_Instructions_.
1. In the Public Service Recognition Week piece below, write out the passage from "I like to say" to "member ever since." again, putting "large corporations" in place of "Fortune 500 companies".
2. Answer these from the Public Service Recognition Week piece:
(a) Where did Ronda Butler Washington learn about ASPA?
(b) How long has she been executive director of the Maryland State Board of Examiners of Nursing Home Administrators?
(c) Which two offices does she work with to support her licensee community?

_Extract provided_.
This Public Service Recognition Week 2020, join ASPA as we proudly honor public servants on the frontlines of the response to COVID-19. Please take a few minutes to read the words of Ronda Butler Washington, as she prepares for the challenges she and other health care administrators will lead us through over the months and years ahead.


I like to say I was "raised" by corporate America. The early part of my career was spent working for Fortune 500 companies. For more than five years, I have been executive director of the Maryland State Board of Examiners of Nursing Home Administrators, and prior to joining the State of Maryland, I worked for the Federal Judiciary in the U.S. Bankruptcy Court for the District of Maryland. I learned about ASPA while working on my MPA degree at the University of Baltimore and I have been a member ever since.

To me, whether during Public Service Recognition Week, or year-round, public service has always been about making a lasting difference. This is my heart and life's calling: To take care of others and do something worthwhile and meaningful for this world. Government work is my way of making sure that I am contributing to the health and well-being of others on a large scale and not just making money for a big company. I also have twin 17-year-old boys and I am about to be re-married; my fiance is my soul mate and I am excited about the future, in spite of the coronavirus.

Over the last two months, as COVID-19 has spread, I have witnessed an overwhelming sense of unity and purpose-driven responsiveness from the nursing home administrator community in Maryland. The virus is horrific, and our nation is in a very grave situation, but it is clearly one that helps set the stage for innovation. It provides us with an opportunity to put true public service to work and gives us a chance to enable the great thinkers and collaborators in our profession to join together and create new ideas, solutions and workarounds that will ease the burdens that this pandemic has placed on our nation's citizens.

This is our chance to come out of this crisis better and wiser, to effectively and proactively move forward. It is up to public administrators to look at all of the areas where services, programs, resources and necessary structures were not in place and make systemic changes, so we won't be in the same situation in the future. I personally work on this by staying in contact with my licensee community, in conjunction with the Maryland Office of Healthcare Quality and the Maryland Department of Health, to support their efforts. I am very proud of my Board Members, my staff and my colleagues (who are executive directors of other health occupations boards).

We also are looking to learn lessons and find out how we can better prepare for our future and forward our mission of public protection. I have become a cheerleader for all of our facilities and their respective staff teams, nationwide. Our nursing teams are unsung heroes and should be recognized more. The stress they are under is unimaginable and what they are enduring every day is unimaginable.

Where does ASPA fit in? It is vital to the longevity and cohesion of our field. It is a productive, prolific organization that brings us all together to share ideas, innovations and strategic plans for the ultimate goal of serving the public with excellence.

I hope you will consider supporting ASPA during these challenging times. We need you now more than ever because we need ASPA now more than ever.

_Provided records_.
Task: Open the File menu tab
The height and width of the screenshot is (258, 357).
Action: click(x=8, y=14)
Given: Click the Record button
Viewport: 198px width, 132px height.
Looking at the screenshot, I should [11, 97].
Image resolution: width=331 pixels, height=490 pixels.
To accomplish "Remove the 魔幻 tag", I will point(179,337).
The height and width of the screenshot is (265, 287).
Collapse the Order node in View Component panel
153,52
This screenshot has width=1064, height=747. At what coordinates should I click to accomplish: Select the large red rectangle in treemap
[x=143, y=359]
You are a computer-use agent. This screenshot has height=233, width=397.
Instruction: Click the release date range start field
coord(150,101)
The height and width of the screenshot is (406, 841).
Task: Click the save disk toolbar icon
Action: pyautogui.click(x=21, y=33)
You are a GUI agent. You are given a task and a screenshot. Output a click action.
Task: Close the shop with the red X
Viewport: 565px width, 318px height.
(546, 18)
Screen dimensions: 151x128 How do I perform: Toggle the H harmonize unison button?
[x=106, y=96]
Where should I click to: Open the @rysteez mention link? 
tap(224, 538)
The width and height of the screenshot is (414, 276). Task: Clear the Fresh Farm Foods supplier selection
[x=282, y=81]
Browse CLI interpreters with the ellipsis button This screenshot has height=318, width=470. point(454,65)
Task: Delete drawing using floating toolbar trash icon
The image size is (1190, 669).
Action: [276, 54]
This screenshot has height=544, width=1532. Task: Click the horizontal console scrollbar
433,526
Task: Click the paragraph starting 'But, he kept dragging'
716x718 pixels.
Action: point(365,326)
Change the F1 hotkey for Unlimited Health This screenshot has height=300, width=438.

_Solution list_.
1.
I like to say I was "raised" by corporate America. The early part of my career was spent working for large corporations. For more than five years, I have been executive director of the Maryland State Board of Examiners of Nursing Home Administrators, and prior to joining the State of Maryland, I worked for the Federal Judiciary in the U.S. Bankruptcy Court for the District of Maryland. I learned about ASPA while working on my MPA degree at the University of Baltimore and I have been a member ever since.

2.
(a) She learned about ASPA while working on her MPA degree at the University of Baltimore.
(b) She has held the role for more than five years.
(c) She works with the Maryland Office of Healthcare Quality and the Maryland Department of Health.